Discussion in 'Scientific Studies' started by goodandevil, Feb 13, 2016.

  1. goodandevil

    goodandevil Member

    May 27, 2015
    A study was undertaken to investigate the effect of taurine on the toxicity of vitamin A in male wistar rats. The rats were divided into six groups and fed different diets with or without supplements of 5% taurine and 25,000–50,000 (IU) vitamin A for 2 months. It was found that the body weight of rats, the ratios of liver and kidney weight to body weight, and the level of glutathione in the liver were decreased with increasing the dose of vitamin A. The levels of vitamin A in the liver and kidney, the levels of thiobarbituric acid-reactive substances (TBARS) in the plasma and liver, the activities of aspartate transaminase (AST) and alanine transaminase (ALT) in the plasma, and the levels of blood urea nitrogen (BUN) and creatinine in the plasma of rats were increased with the increasing dose of vitamin A. Hence, symptoms of vitamin A toxicity in rats included loss of body weight, hepatotoxicity and nephrotoxicity. However, these toxic effects of vitamin A were significantly reduced when the rats were fed the diet with the supplement of taurine. Furthermore, the level of vitamin A in the serum of rats treated with taurine and vitamin A was higher than that of rats treated with vitamin A alone. This indicated that taurine might play a role in reducing the toxic effect of vitamin A in rats.
  2. schultz

    schultz Member

    Jul 29, 2014
    Wow, that is a tremendous dose for a rat.

    Interestingly, the 50,000IU+Taurine group had less vitamin A in the liver than the 25,000IU group that didn't get any taurine, but had higher serum and kidney levels. Unfortunately they only hint at what they think the taurine is doing...

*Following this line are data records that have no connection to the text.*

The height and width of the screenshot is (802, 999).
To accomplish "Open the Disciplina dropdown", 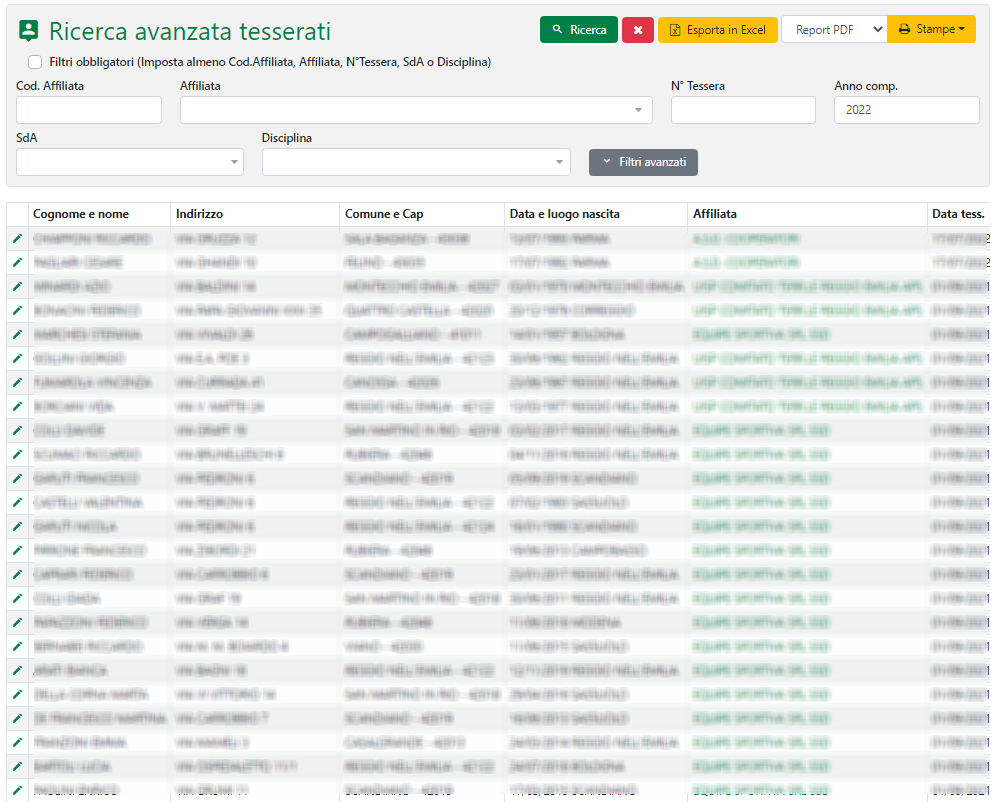I will click(x=416, y=162).
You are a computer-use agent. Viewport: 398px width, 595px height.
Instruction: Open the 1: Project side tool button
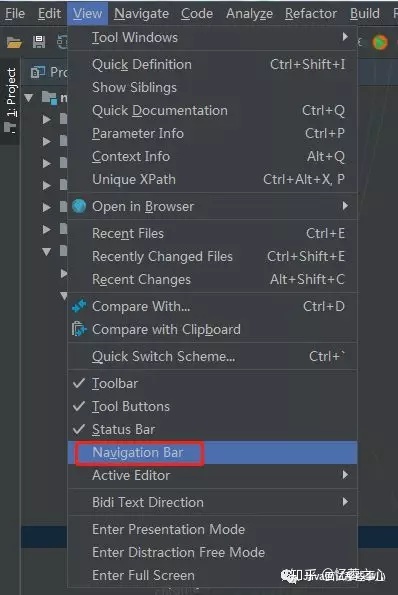11,100
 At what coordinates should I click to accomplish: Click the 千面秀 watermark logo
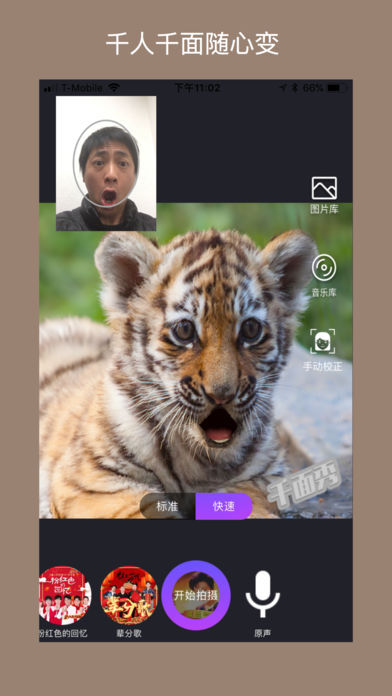click(x=304, y=482)
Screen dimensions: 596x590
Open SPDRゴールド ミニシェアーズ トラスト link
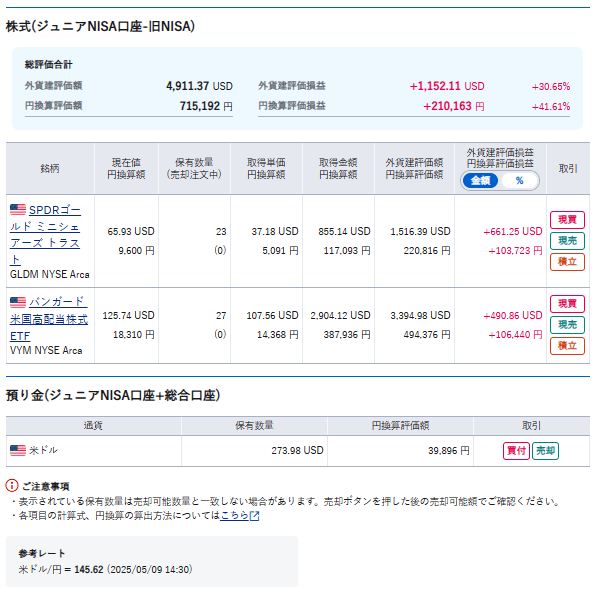coord(45,235)
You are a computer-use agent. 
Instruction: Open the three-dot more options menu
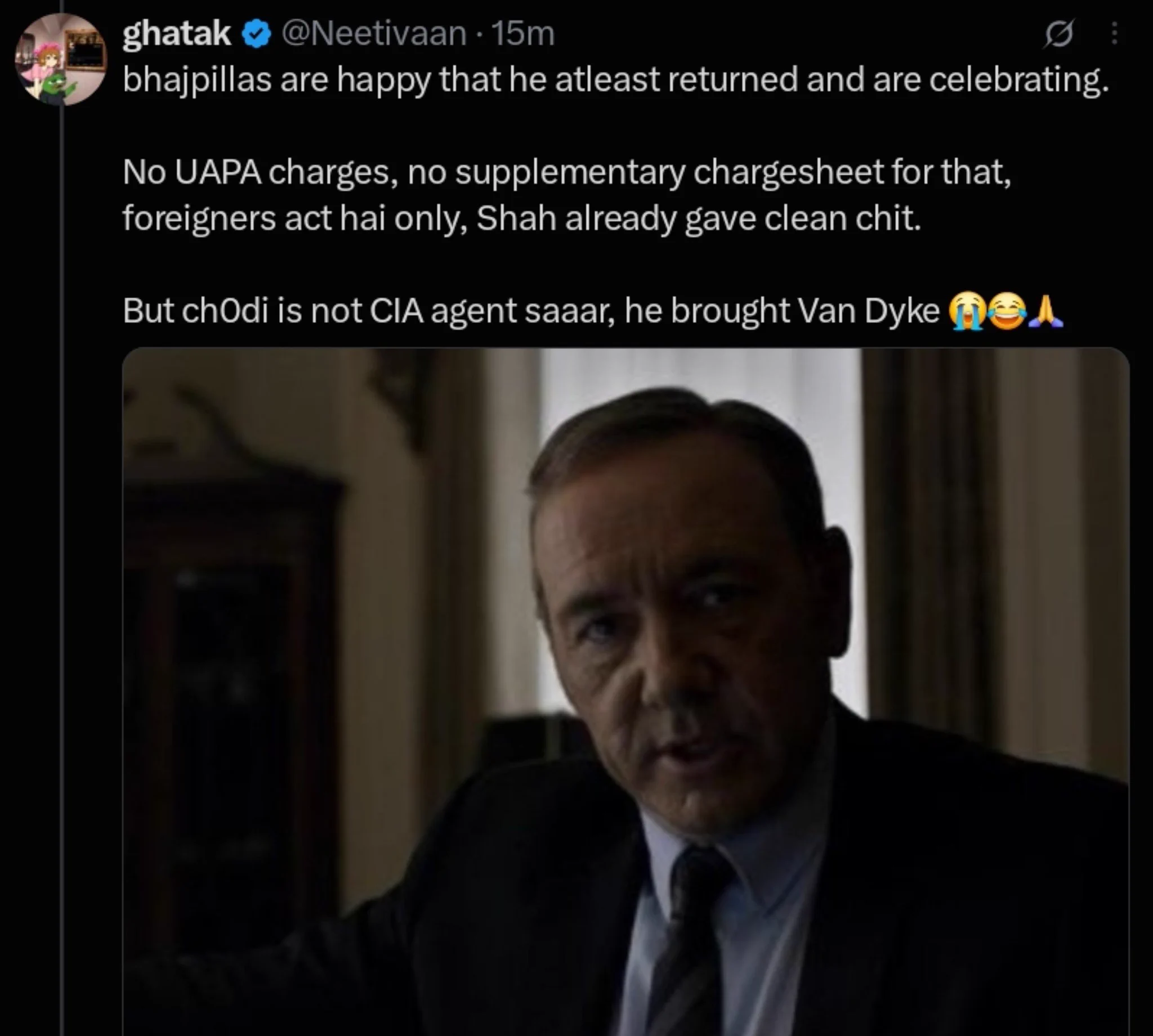pyautogui.click(x=1114, y=34)
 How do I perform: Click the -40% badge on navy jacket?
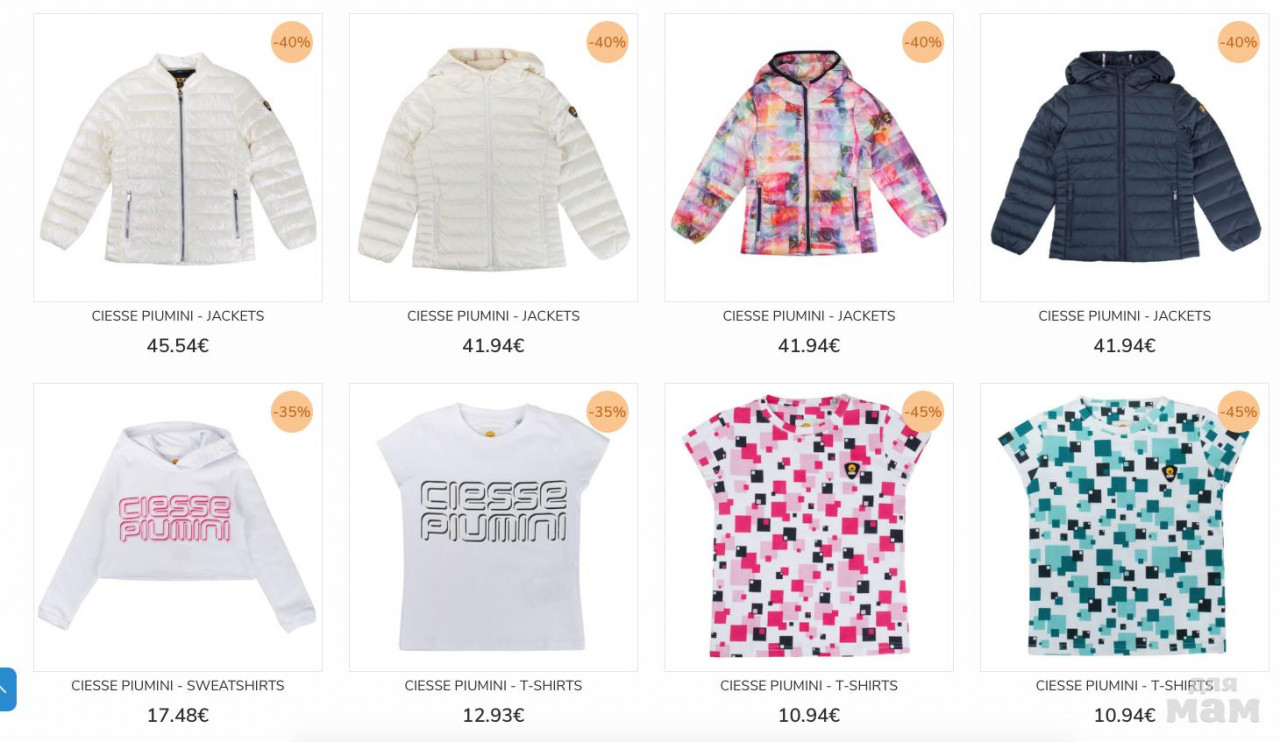click(x=1239, y=42)
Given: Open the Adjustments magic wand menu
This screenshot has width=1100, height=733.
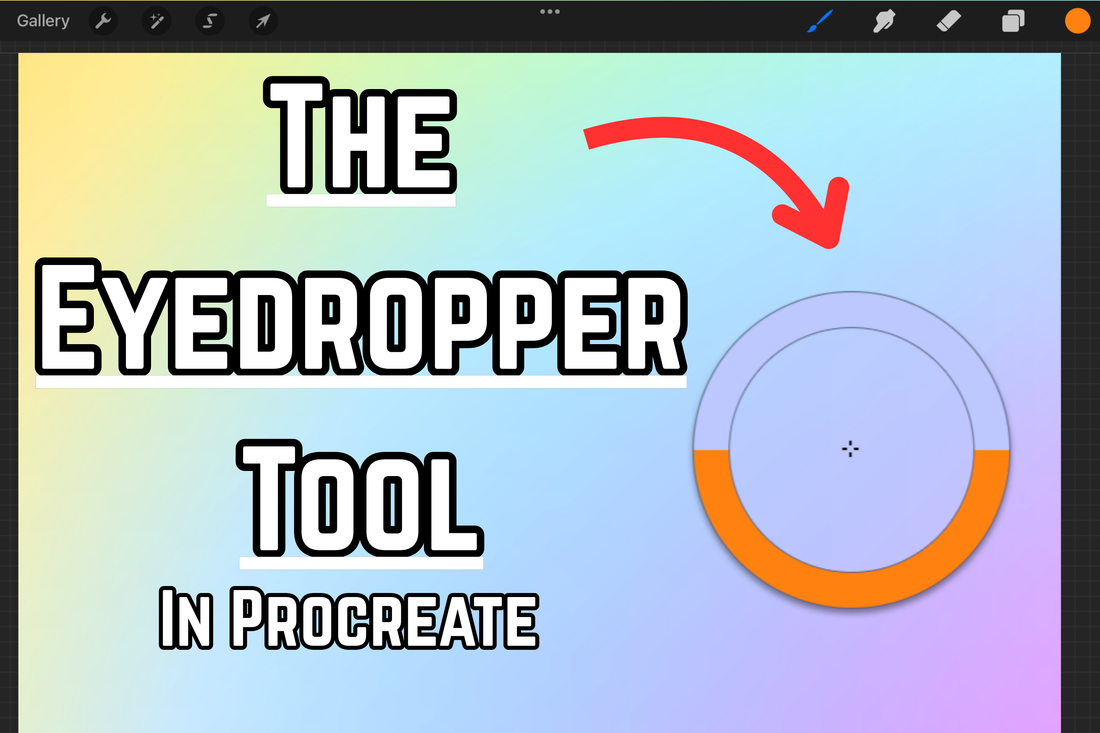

    "Taurine is a special amino acid, which possesses an amino group and a sulfonate group. These functional groups might bind with vitamin A, and then stimulate the excretion of such compounds."

    Ray has talked about the liver attaching sulfate to various things, so I wonder if taurine increases the livers ability to do this, or simply provides the sulfate? It might be interesting if this were true as it's possible it helps in getting rid of other things like estrogen.

    In the study they mention that mollusks are a good source of taurine, which I didn't know. I wonder if that changes with cooking?